Textauszug:
++++++++++
Wir leben in einem Rechtsstaat. Es ist nun an den Gerichten, in dieser Angelegenheit ein Urteil zu fällen. Für die Trinkwasserversorger sowie für die Konsumentinnen und Konsumenten mag die Situation unverständlich erscheinen – doch so laufen Rechtsverfahren halt einmal ab.
Wie reagieren die Trinkwasserversorger, jetzt, da sie diese Höchstwerte nicht mehr einordnen dürfen?
Im Rahmen der Selbstkontrolle sind sie weiterhin verpflichtet, Proben zu entnehmen: mikrobiologische wie auch chemische. Wir empfehlen den Trinkwasserversorgungen, die bisherigen Untersuchungen weiterzuführen. Sollten die Metaboliten zu einem späteren Zeitpunkt wieder als relevant eingestuft sein, entstehen in den Aufzeichnungen somit keine zeitlichen Lücken.
Das heisst, die Chlorothalonil-Werte werden nach wie vor veröffentlicht?
Genau, einfach ohne qualitative Beurteilung. Nehmen wir an, in einem Liter Wasser befänden sich 0,4 Mikrogramm Chlorothalonil-Rückstände. Normalerweise würden im Untersuchungsbericht zwei Spalten zu sehen sein: eine mit dem eigentlichen Messwert, die zweite mit dem geltenden Höchstwert. Nun bleibt die zweite Spalte einfach leer und wir ordnen keine behördlichen Massnahmen an.
Da der Einsatz von Chlorothalonil schon seit längerem verboten ist, sinkt dessen Wert wohl zusehends?
Die Frage ist, von welchem Zeitrahmen wir sprechen. Ein Jahr, zehn oder zwanzig? Das ist fast unmöglich einzuschätzen und hängt von vielen Faktoren wie beispielsweise der Verweildauer der Chlorothalonil-Metaboliten im Boden ab. Natürlich gehen wir davon aus, dass der Wert rückläufig ist: Wenn Sie die gleiche Kaffeekapsel immer wieder verwenden, wird der Kaffee ja ebenfalls zunehmend heller.
++++++++++
Eingabedaten:
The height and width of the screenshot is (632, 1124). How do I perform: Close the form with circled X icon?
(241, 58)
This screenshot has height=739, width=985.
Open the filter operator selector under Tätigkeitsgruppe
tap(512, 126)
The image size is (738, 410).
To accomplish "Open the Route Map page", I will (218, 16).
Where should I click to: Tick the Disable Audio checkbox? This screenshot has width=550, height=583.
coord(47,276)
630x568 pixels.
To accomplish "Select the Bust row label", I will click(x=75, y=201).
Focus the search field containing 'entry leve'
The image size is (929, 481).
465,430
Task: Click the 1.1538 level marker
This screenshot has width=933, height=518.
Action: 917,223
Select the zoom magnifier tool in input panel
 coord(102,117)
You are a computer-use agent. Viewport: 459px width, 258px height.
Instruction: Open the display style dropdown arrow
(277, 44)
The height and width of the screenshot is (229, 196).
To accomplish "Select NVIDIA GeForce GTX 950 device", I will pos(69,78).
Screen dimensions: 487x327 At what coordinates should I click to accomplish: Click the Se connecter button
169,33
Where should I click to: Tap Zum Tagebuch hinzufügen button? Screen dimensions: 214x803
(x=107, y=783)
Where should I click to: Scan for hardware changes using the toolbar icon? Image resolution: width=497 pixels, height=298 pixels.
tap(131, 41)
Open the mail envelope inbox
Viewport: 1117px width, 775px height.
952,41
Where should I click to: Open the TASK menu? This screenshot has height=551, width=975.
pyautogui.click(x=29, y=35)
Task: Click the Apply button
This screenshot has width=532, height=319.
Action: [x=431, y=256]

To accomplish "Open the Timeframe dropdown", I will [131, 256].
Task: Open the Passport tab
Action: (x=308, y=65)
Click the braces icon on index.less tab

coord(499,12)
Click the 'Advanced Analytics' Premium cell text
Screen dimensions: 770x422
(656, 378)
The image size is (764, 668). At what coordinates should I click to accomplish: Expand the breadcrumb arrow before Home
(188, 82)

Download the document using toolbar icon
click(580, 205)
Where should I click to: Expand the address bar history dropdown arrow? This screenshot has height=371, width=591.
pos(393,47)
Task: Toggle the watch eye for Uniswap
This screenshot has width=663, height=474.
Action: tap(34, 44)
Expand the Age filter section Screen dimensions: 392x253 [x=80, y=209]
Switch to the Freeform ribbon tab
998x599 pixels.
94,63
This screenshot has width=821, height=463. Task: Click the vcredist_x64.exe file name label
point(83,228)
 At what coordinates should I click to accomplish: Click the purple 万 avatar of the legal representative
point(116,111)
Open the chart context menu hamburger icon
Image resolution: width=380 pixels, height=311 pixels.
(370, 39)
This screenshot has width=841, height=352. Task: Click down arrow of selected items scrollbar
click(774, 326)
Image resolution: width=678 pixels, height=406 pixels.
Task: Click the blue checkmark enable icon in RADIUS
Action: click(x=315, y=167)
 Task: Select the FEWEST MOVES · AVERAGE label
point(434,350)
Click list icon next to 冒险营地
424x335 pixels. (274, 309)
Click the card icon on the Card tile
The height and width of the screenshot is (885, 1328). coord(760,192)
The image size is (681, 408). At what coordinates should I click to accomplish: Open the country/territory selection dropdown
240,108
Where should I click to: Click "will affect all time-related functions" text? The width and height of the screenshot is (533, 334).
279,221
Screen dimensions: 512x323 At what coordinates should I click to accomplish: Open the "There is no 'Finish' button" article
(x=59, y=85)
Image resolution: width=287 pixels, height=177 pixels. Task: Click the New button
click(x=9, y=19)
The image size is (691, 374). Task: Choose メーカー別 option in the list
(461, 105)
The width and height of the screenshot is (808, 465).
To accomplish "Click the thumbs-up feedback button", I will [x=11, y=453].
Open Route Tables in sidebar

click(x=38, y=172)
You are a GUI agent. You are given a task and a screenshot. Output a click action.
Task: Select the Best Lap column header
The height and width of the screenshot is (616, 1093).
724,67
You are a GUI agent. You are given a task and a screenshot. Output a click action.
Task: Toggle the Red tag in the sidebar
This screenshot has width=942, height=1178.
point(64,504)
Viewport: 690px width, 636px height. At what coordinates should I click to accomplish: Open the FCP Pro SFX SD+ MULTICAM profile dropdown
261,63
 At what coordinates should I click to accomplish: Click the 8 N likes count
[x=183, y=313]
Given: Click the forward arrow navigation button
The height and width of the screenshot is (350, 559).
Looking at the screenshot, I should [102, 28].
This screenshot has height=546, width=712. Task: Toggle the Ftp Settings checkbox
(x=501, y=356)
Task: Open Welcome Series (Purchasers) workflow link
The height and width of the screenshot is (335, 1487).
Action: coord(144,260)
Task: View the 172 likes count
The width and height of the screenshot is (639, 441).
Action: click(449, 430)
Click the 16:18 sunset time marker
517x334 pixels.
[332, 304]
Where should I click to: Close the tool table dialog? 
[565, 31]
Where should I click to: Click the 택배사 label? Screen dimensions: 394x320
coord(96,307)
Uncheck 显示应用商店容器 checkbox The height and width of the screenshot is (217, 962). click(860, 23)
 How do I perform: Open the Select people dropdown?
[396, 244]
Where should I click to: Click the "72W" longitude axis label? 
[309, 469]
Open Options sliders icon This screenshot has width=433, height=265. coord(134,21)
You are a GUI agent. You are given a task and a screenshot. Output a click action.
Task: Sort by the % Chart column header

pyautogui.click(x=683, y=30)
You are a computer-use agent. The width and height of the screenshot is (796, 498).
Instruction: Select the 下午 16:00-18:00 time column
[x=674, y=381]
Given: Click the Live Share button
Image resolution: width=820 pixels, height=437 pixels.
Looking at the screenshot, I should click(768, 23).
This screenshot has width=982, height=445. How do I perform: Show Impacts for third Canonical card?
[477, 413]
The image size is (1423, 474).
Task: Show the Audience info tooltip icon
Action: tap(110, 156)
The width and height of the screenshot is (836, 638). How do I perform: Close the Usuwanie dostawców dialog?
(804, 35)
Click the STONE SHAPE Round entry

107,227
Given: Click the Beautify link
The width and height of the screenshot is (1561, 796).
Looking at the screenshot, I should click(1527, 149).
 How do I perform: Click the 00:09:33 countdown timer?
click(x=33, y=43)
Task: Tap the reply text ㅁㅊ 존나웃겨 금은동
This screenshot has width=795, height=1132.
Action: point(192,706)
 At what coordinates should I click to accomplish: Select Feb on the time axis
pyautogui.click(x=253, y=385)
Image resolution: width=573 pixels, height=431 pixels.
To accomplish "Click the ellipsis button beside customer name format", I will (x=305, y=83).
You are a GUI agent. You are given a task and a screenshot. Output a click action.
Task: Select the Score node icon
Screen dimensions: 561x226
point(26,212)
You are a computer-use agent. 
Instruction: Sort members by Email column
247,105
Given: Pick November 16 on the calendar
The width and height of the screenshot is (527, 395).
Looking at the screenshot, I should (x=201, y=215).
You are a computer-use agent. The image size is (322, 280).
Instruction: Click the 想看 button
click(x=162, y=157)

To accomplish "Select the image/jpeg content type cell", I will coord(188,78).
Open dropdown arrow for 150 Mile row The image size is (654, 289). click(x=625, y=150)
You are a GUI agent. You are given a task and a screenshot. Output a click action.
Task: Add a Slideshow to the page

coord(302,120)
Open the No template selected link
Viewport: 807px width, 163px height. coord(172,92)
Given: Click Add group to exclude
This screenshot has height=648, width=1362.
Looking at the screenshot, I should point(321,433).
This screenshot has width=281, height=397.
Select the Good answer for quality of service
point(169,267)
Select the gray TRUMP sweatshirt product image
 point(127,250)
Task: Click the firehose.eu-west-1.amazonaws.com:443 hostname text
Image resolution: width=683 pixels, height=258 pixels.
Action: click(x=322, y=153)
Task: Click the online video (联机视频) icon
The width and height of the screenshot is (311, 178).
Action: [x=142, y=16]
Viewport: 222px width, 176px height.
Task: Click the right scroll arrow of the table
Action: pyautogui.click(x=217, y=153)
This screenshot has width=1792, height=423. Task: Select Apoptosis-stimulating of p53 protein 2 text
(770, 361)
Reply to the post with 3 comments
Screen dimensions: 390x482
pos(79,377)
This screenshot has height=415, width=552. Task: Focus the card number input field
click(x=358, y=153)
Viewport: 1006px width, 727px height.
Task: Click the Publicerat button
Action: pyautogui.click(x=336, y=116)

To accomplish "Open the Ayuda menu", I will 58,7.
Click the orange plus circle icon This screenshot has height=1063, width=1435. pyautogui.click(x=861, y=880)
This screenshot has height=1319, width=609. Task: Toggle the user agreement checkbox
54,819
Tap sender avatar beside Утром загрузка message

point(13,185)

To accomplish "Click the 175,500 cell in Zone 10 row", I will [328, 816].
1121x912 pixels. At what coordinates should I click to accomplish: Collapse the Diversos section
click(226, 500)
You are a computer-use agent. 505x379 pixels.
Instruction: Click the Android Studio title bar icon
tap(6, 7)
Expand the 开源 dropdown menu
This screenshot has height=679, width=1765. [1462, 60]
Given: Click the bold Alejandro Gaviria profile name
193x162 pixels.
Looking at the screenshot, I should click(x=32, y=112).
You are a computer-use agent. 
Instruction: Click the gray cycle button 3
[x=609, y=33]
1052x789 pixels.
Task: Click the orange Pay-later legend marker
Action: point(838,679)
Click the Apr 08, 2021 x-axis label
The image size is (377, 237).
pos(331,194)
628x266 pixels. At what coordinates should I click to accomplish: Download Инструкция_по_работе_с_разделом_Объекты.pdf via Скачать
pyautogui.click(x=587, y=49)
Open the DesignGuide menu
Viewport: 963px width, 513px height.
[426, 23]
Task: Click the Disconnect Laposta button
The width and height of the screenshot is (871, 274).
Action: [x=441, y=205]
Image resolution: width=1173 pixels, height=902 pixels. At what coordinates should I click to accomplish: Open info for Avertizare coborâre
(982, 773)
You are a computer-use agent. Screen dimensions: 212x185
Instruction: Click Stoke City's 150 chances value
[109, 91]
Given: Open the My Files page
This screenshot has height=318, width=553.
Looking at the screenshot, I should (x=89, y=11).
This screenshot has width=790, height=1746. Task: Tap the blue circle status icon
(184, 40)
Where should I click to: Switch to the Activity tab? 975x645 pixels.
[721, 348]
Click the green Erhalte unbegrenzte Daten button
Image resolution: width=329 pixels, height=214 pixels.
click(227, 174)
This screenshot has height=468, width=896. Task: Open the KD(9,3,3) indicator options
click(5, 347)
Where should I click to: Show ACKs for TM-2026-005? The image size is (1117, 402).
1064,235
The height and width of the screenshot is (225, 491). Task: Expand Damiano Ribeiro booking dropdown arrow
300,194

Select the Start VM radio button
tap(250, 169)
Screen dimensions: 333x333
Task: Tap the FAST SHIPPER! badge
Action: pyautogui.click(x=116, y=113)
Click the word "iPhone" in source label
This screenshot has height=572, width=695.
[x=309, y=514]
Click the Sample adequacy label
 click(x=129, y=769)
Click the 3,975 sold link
++++++++++
Aufgabe:
Welche Spalte bleibt laut dem Textauszug im Untersuchungsbericht nun leer?

Antwortfeld:
Die zweite Spalte, die mit dem geltenden Höchstwert.